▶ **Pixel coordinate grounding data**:
--
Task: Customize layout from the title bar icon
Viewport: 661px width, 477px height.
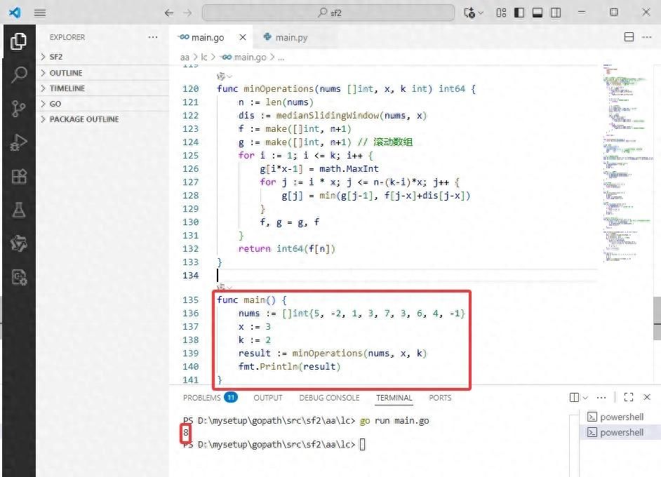Action: (501, 13)
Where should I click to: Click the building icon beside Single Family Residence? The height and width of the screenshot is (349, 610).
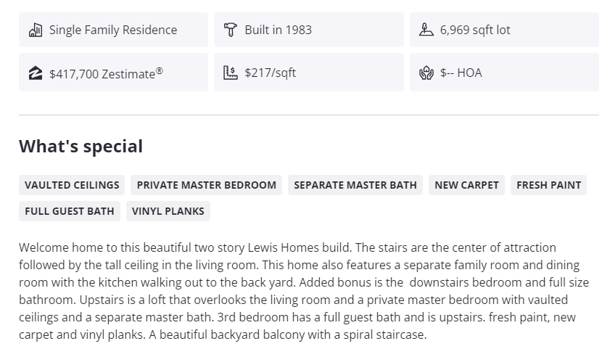[x=35, y=30]
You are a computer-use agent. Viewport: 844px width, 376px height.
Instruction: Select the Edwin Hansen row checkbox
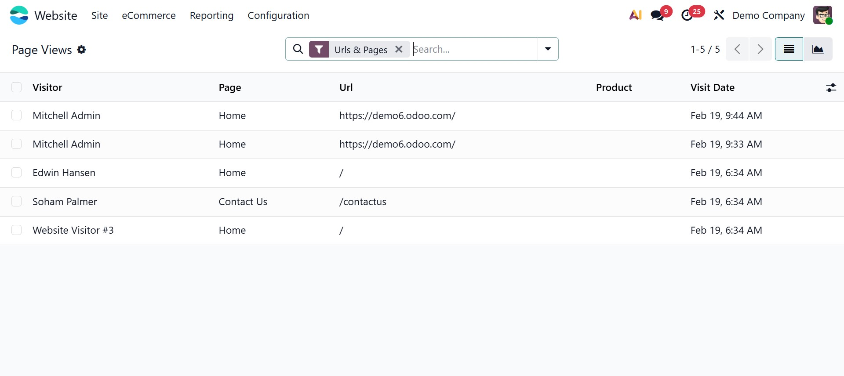[17, 173]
--
▶ **Description of the task**: Would you write out each record above exactly, with no images?

▶ **Result for this task**:
Task: Customize layout from the title bar icon
Viewport: 661px width, 477px height.
Action: (501, 13)
Where should I click to: Click the building icon beside Single Family Residence? The height and width of the screenshot is (349, 610).
[x=35, y=30]
You are a computer-use agent. Viewport: 844px width, 376px height.
Instruction: Select the Edwin Hansen row checkbox
[17, 173]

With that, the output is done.